# start of RECORDS PROVIDED

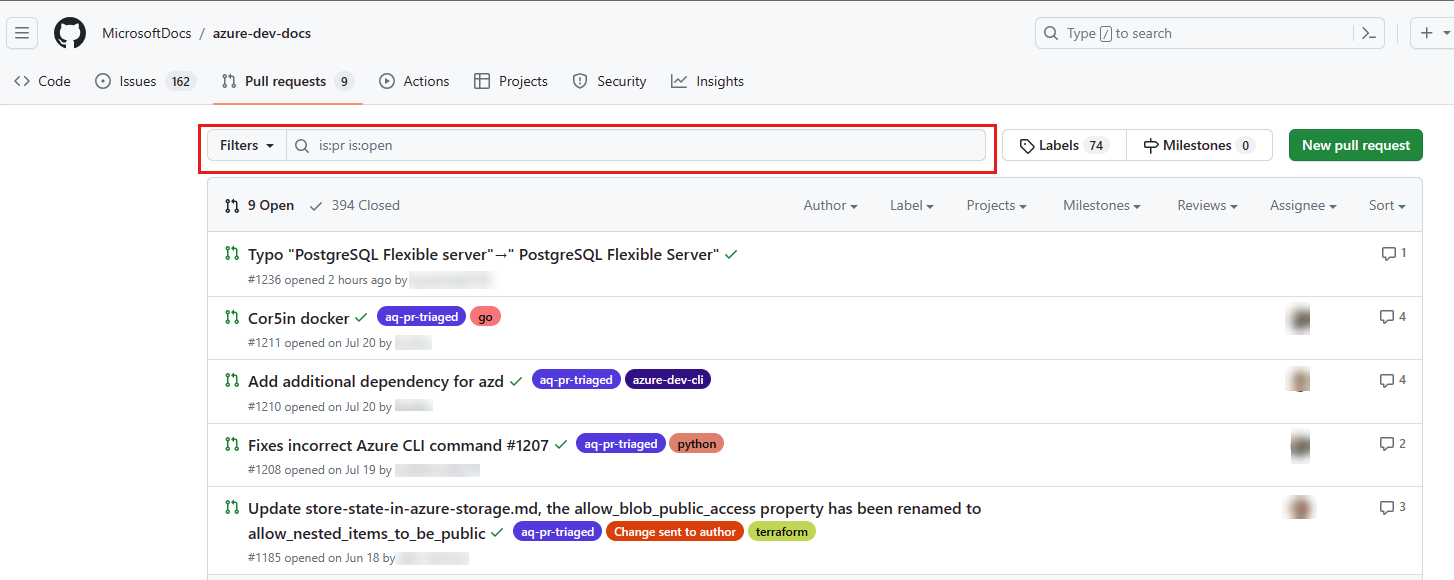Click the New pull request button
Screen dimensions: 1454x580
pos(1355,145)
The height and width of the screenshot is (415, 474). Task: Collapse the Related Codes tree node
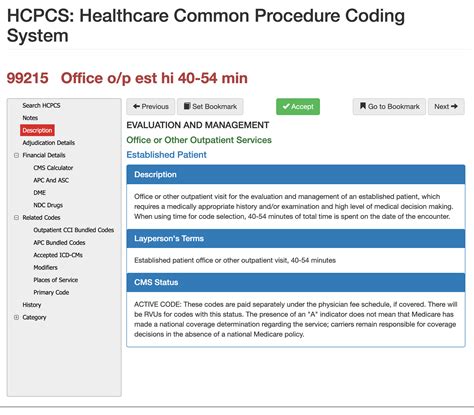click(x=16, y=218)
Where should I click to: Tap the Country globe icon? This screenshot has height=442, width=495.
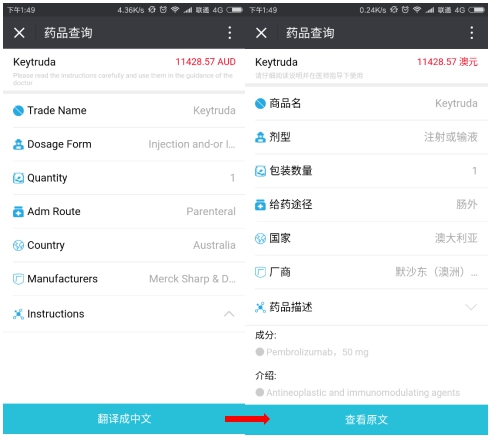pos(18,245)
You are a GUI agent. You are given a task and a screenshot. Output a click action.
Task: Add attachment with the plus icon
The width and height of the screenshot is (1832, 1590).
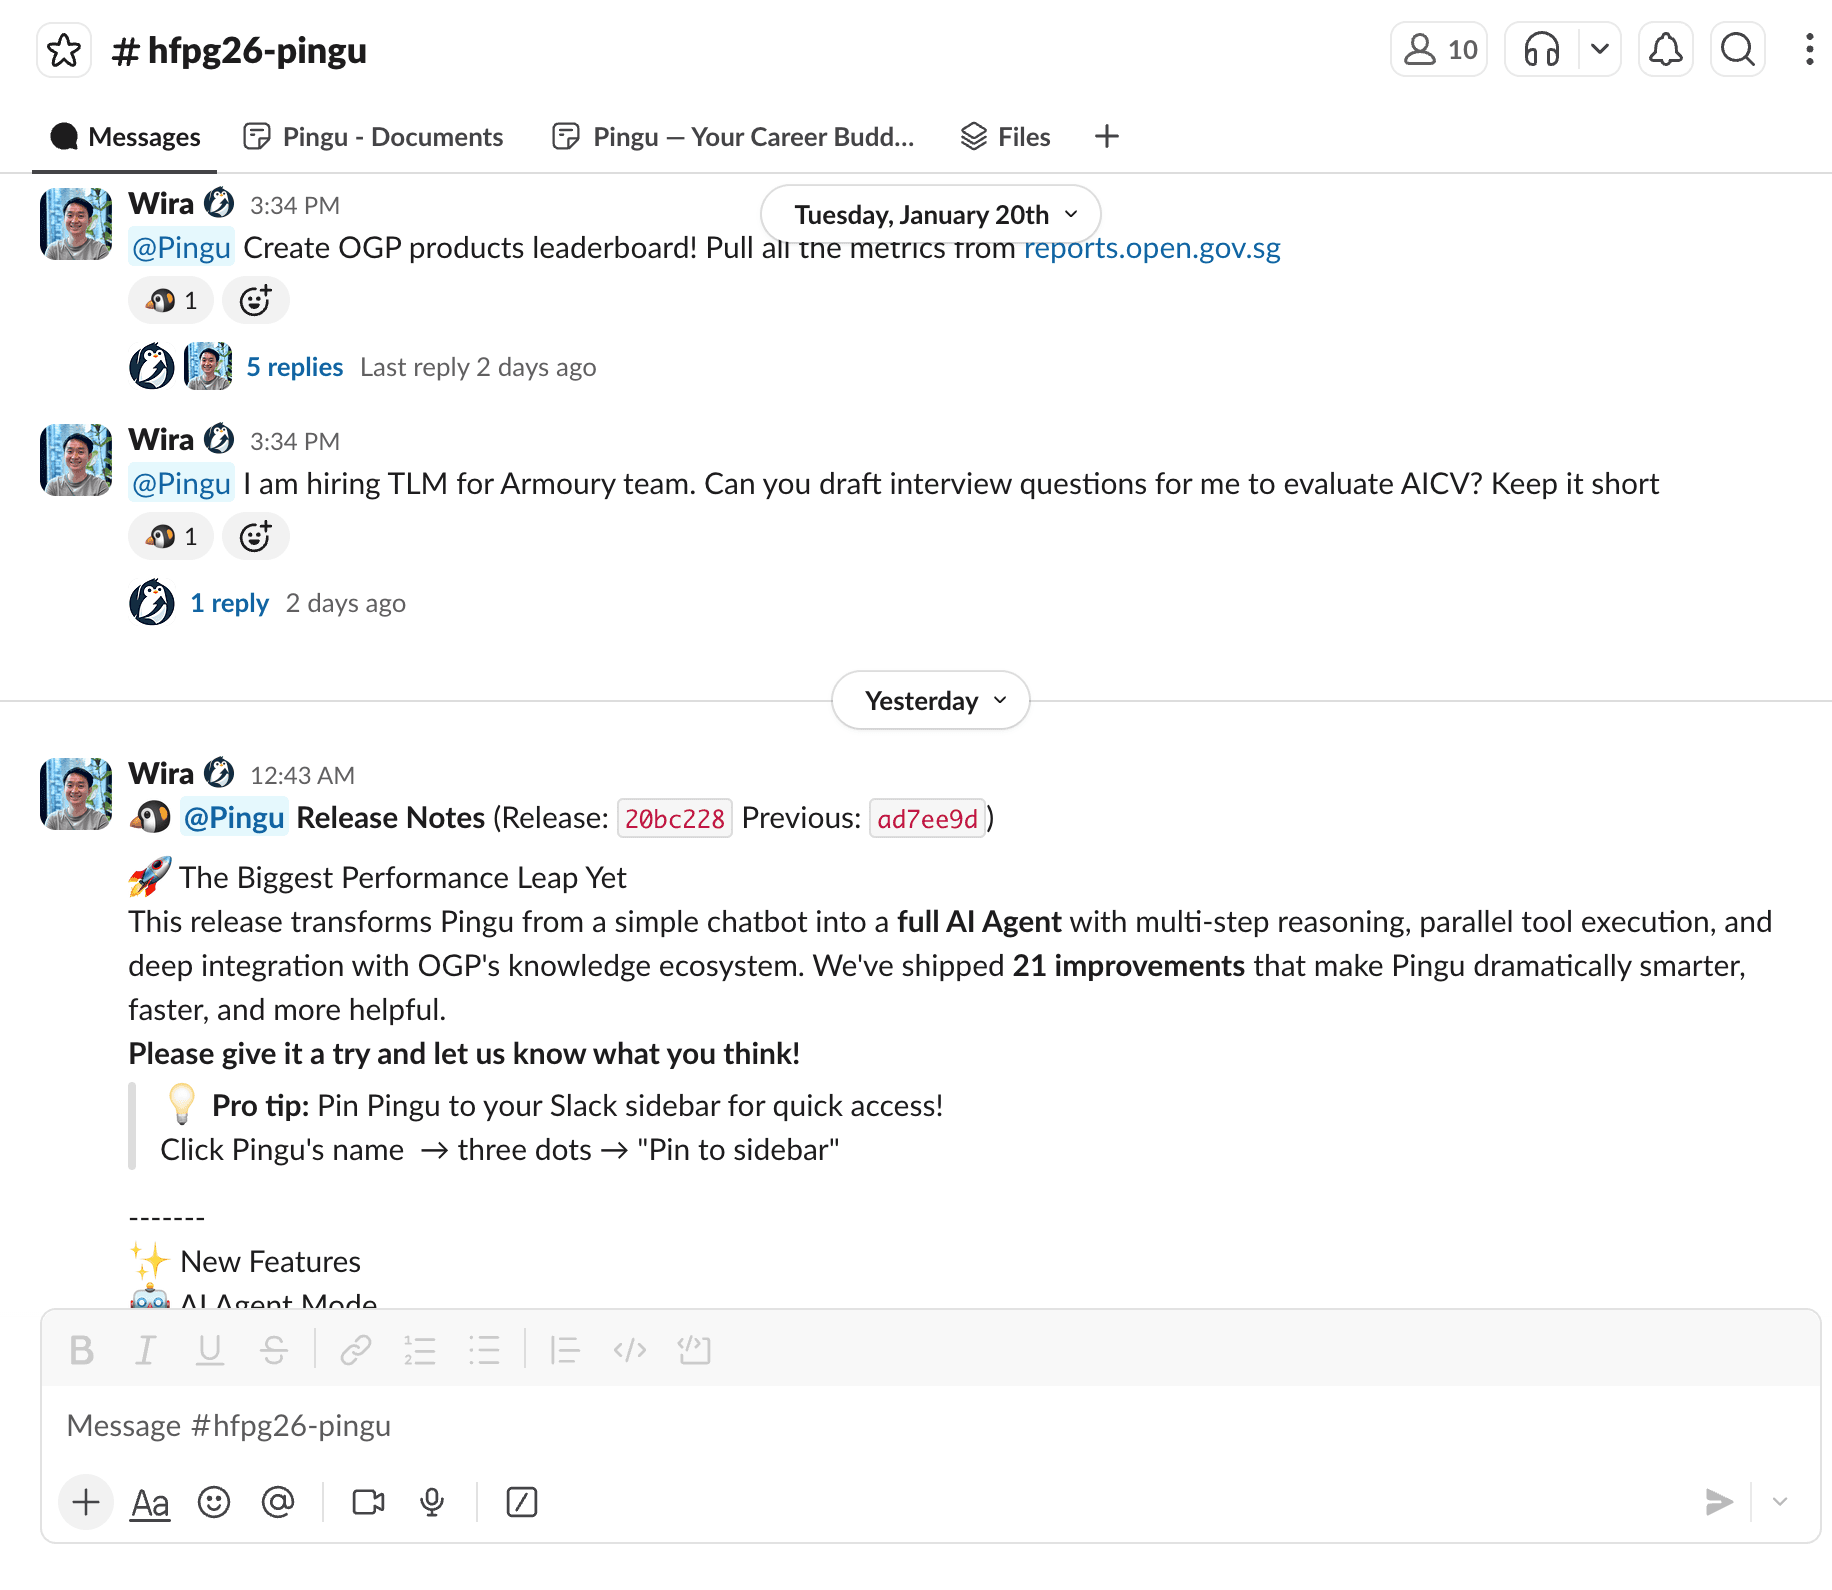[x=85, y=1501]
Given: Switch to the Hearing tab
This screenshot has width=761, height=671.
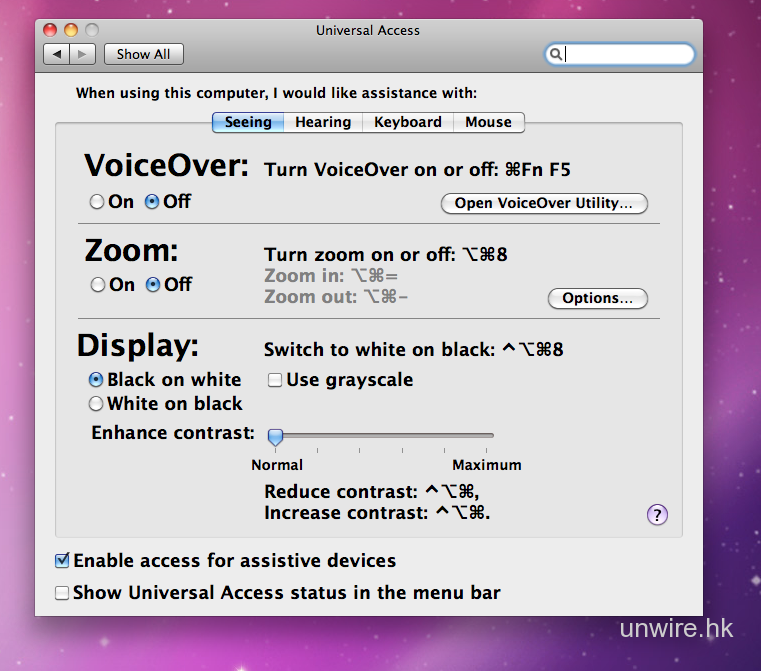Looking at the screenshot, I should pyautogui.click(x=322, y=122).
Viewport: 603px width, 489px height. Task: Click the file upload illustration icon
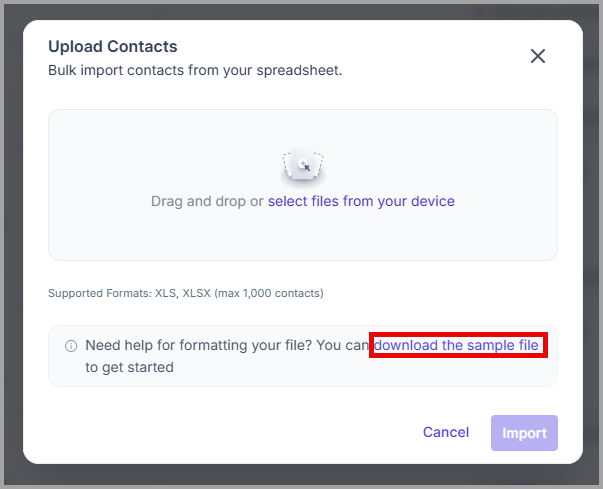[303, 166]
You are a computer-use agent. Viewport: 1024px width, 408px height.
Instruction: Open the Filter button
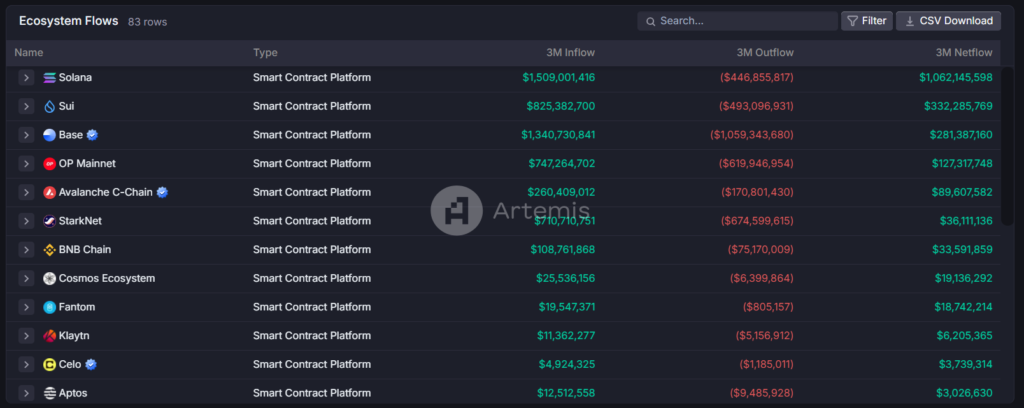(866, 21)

# end of RECORDS PROVIDED

• _WORK REQUIRED_
Copy the lines of the material above word for word, starting with the line that contains "The height and" and going on through the line that contains "pos(18,245)". Leave the pictures out of your answer.

• _ANSWER TO THE EXERCISE_
The height and width of the screenshot is (415, 474). Task: Collapse the Related Codes tree node
click(x=16, y=218)
Where should I click to: Tap the Country globe icon? This screenshot has height=442, width=495.
pos(18,245)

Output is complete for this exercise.